Acacia ramulosa, commonly known as horse mulga or bowgada wattle, is a shrub belonging to the genus Acacia and the subgenus Juliflorae endemic to arid areas of Australia.

==Description==
A. ramulosa is an erect, spreading and multi-branched shrub that typically grows to a height of 1.5 to 6 m. The ribbed glabrescent branchlets have small white hairs between the ribs, the resinous young tips are darker in colour. The phyllode bases can have resinous ribs with some red-glandular hairs. The erect, thick and linear phyllodes are usually 7 to 15 cm in length and 5.5 to 7 mm in width. The phyllodes are striate with thick longitudinal nerves. It blooms irregularly throughout the year producing yellow flowers, flowers usually appear in cooler weather often after rainfall events. The simple inflorescences usually appear singly in the axils. The dense golden flower-spikes are 5 to 30 mm in length. The straight cylindrical seed pods that form following flowering are tapered at each end are up to 13.5 cm in length with a diameter of 8 to 10 mm. The pods hang downwards from the branchlets usually in groups resembling a horse's tail. The pods are grey in colour and have longitudinal brown stripes. The creamy coloured seeds within the pod have an oblong shape and are 6 to 12 mm long and 4 to 9 mm.

==Taxonomy==
The type specimen was collected by the botanist William Vincent Fitzgerald in 1903 in the area between Cue and Mount Magnet. The species was first formally described by Fitzgerald in 1904 as part of the work Additions to the West Australian Flora as published in the Journal of the West Australian Natural History Society. It was reclassified in 1987 by Leslie Pedley as Racosperma ramulosum and then transferred back to the genus Acacia in 2001.

The species name is taken from the Latin word ramulosus meaning many branchlets in reference the habit of the shrub.

A. ramulosa has two variants: Acacia ramulosa var. linophylla and Acacia ramulosa var. ramulosa. It can form hybrids with Acacia aneura mostly in the western part of its range. These have been identified as Acacia brachystachya or Acacia cibaria. It can also hybridise with Acacia craspedocarpa and Acacia coolgardiensis.

==Distribution and ecology==
A ramulosa is native to a large area of arid parts of Australia.
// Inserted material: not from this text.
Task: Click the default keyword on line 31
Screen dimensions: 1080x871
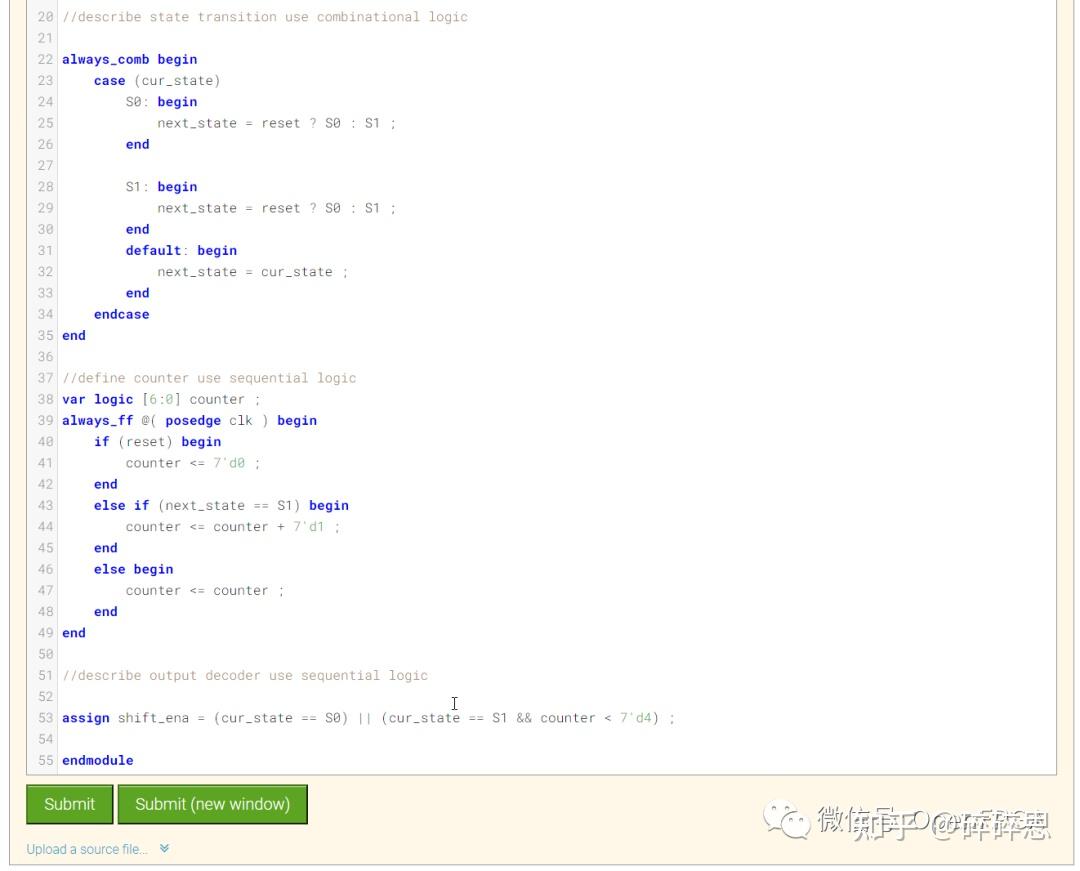Action: coord(150,250)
It is found in southern Queensland, western New South Wales, the southern parts of the Northern Territory, northern and central South Australia and the Goldfields and the Mid West regions of Western Australia, often occurring in red sandy and loamy sandy soils in swales. It is also found on shallow stony soils among with outcrops of laterite and can form dominant stands on the southern and eastern ends of its range.
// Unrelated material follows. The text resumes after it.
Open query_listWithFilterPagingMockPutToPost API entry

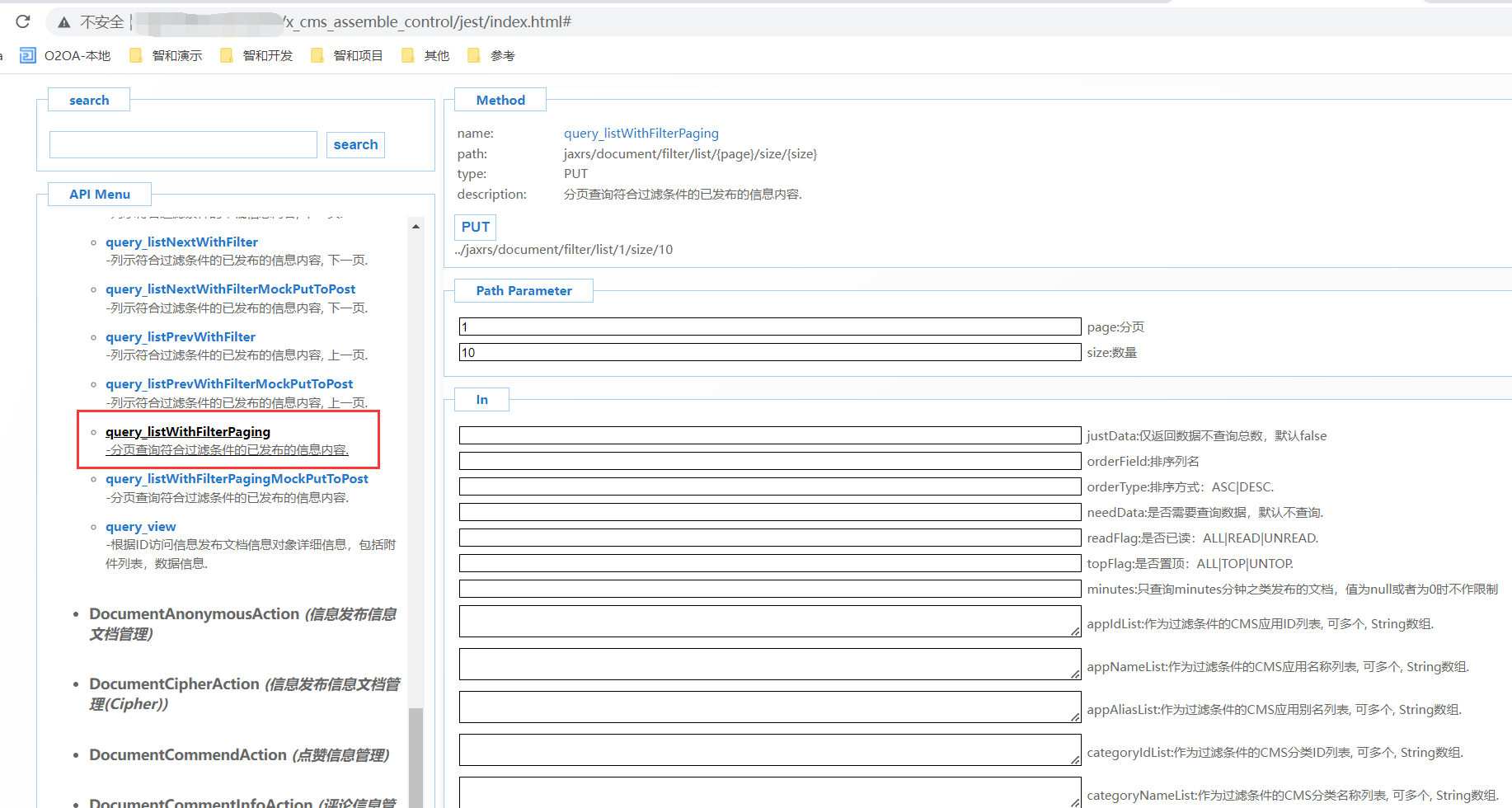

A ramulosa is an integral part of Mulga woodland communities and is often associated with Acacia aneura, Acacia pruinocarpa, Acacia quadrimarginea, Eucalyptus loxophleba, Acacia brachystachya, Casuarina cristata, Corymbia opaca, Eragrostis eriopoda, Aristida contorta, Salsola kali, Rhagodia spinescens, tussock grass and Chenopod shrubs.

==Cultivation and uses==
The plant is suitable as an ornamental or for providing habitat in coastal cliff areas or on sand plains. It can be grown in a full sun or partly shaded position in alkaline or neutral sandy or loamy soils. The shrub can tolerate drought, soil salinity, salt spray and bushfire.

Indigenous Australians used the seed as food source, it was prepared in different ways. The young green pods were eaten raw or roasted or steamed. The dry mature seeds could also be ground into a flour then mixed with water and eaten as a paste or cooked as a damper.